Ryanair has called on the Civil Aviation Authority to take further action to prevent eDreams and Opodo from advertising fares which it claims do not exist.
The budget airline welcomed action by the UK aviation regulator to force changes to the websites and advertising practices of the two Odigeo group OTAs.
But the carrier claims eDreams continues to advertise and sell “non-existent” fares on its website.
Ryanair started legal proceedings in the Irish High Court against both Google and eDreams to stop them misleading consumers by advertising the fares via the eDreams website and Google search adverts, practices which are prohibited by Irish consumer legislation.
The airline says it has no issue with OTAs who display its fares in a transparent manner, and already has a number of licencing agreements in place with companies such as SkyScanner, TripAdvisor and Dohop.
Ryanair also has no problem with Google selling ad space, provided it is done so in an “honest and transparent” manner.
Chief marketing officer Kenny Jacobs said: “We welcome these enforced changes to the eDreams and Opodo websites and to their misleading pricing practices following our submissions to the UK CAA.
“Customers were being misled by Google adwords, copycat subdomains and lookalike websites.
“While these changes will help prevent more customers being misled, it’s important to note that Ryanair has no commercial agreement whatsover with eDreams or Opodo, who continue to engage in unauthorised screenscraping and sell on Ryanair’s low fares at inflated prices.
“We call on the CAA to take further action to stop eDreams and Opodo from advertising non-existent fares, which are then inflated through additional charges and we again urge customers to book directly on the Ryanair.com website.”
A spokeswoman for Odiego said: “Ryanair is misleading the public with its claims about eDreams.

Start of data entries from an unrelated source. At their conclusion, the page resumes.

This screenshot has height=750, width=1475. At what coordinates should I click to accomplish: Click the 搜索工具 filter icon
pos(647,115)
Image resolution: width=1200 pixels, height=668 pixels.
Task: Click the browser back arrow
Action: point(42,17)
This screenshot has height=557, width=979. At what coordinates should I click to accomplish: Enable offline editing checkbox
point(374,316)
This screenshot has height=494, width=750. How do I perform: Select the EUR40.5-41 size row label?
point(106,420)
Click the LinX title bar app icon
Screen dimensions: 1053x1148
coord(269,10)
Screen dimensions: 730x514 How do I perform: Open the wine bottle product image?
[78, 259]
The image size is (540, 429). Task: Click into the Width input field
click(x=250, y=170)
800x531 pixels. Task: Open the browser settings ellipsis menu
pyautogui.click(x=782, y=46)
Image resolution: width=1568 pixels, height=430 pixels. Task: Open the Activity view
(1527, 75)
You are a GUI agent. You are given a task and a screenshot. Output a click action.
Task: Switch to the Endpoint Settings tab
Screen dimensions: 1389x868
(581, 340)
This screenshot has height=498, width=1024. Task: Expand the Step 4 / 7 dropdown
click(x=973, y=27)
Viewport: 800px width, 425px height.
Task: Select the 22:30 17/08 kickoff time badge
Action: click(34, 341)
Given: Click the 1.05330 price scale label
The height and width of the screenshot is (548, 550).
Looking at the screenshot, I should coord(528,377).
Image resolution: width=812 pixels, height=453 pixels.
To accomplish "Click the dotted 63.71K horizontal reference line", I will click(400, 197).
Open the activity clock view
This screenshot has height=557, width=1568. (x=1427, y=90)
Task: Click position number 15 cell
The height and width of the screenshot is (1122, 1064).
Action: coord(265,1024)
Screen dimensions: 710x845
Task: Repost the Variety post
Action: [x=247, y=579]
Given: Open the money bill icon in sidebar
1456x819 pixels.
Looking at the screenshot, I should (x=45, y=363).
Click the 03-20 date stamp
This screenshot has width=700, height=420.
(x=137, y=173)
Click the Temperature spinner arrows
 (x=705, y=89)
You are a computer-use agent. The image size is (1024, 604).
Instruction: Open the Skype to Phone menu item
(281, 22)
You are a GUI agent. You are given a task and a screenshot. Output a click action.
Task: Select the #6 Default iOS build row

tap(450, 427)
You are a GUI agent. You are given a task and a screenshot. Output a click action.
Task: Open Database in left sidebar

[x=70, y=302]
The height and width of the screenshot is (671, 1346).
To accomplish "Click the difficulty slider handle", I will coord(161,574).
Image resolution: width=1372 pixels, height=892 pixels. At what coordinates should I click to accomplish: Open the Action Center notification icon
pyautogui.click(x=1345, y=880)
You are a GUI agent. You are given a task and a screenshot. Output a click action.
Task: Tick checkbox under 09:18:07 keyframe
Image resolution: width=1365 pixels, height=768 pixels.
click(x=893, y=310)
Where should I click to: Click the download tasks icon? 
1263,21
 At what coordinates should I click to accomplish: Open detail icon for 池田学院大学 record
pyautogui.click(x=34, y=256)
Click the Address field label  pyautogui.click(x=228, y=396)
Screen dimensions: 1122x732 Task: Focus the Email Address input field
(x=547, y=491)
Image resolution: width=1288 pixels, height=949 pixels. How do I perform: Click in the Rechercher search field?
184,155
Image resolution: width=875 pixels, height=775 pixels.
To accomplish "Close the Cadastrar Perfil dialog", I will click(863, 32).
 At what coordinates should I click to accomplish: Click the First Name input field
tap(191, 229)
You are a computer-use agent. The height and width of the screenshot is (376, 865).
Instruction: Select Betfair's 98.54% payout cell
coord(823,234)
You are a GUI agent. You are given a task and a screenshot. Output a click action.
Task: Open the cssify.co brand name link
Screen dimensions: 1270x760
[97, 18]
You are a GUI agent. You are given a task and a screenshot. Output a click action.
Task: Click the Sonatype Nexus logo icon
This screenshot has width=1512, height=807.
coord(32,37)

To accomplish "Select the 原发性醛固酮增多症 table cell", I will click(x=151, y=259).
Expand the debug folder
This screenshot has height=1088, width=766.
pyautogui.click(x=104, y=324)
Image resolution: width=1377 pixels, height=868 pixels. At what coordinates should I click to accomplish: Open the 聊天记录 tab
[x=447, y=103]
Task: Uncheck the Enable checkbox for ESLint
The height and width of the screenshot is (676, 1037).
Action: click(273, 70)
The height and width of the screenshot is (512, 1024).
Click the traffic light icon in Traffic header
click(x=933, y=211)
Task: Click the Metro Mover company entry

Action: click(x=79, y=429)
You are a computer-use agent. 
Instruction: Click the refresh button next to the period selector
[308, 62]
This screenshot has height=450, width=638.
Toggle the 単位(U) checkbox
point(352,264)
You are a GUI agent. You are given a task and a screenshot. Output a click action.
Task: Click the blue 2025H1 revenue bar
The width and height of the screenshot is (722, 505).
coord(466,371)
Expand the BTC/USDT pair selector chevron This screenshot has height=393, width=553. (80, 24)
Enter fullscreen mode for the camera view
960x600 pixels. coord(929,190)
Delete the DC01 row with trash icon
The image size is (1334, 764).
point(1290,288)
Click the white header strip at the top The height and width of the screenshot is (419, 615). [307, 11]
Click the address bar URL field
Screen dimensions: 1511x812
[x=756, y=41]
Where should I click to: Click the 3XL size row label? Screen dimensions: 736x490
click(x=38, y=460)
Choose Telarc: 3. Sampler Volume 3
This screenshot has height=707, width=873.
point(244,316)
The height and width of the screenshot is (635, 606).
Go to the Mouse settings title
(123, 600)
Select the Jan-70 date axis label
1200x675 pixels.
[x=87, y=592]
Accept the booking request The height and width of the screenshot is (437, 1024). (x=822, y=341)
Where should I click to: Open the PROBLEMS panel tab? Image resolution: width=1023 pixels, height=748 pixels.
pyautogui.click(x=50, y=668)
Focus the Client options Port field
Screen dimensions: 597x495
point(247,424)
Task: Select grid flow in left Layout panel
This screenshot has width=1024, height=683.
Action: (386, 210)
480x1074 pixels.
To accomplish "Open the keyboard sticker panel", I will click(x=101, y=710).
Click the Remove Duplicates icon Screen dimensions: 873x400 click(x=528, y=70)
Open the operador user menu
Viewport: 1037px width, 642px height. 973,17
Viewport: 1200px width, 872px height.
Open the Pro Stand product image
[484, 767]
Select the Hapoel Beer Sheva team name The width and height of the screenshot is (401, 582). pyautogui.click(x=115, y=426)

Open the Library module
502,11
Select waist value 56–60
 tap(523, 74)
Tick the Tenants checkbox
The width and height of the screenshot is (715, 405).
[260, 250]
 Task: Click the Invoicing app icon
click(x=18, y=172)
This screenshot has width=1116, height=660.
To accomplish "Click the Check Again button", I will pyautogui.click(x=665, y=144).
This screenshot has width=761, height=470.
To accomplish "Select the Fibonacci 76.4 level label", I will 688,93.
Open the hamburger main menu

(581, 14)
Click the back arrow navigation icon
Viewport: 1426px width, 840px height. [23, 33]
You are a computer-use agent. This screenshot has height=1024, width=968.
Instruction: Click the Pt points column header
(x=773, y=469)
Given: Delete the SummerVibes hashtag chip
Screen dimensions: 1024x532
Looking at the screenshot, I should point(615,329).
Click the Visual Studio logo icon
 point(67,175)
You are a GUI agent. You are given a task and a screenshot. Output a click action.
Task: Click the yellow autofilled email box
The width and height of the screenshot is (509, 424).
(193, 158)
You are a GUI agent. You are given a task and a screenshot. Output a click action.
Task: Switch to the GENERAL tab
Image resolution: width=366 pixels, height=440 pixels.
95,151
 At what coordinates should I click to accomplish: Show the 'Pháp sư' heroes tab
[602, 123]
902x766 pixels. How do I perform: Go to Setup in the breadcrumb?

“Our customers have full visibility of the available fares and any charges before they book, and can receive information about flight changes, such as delays or cancellations, through our free mobile app.
“Our customers have full visibility of the available fares and any charges before they book, and can receive information about flight changes, such as delays or cancellations, through our free mobile app. We have been working closely with the CAA and we’re pleased that they recognise the work we have done to make our customer experience smoother and clearer.”
“Close to half of our customers book a combination of flights which cannot be booked on any single airline website. These customers are saving money and getting to the location of their choice at a time that is convenient for them.”
Odiego claimed that Ryanair will soon be undergoing a CAA investigation into ‘unfair charges’, and face the threat of a class action lawsuit from over 5,000 unhappy consumers on the same issue.
“They would be wise to spend their time on improving the way they treat their own customers, instead of standing in the way of consumers using sites like eDreams to get the best deal and the most convenient combination of flights,” the company said.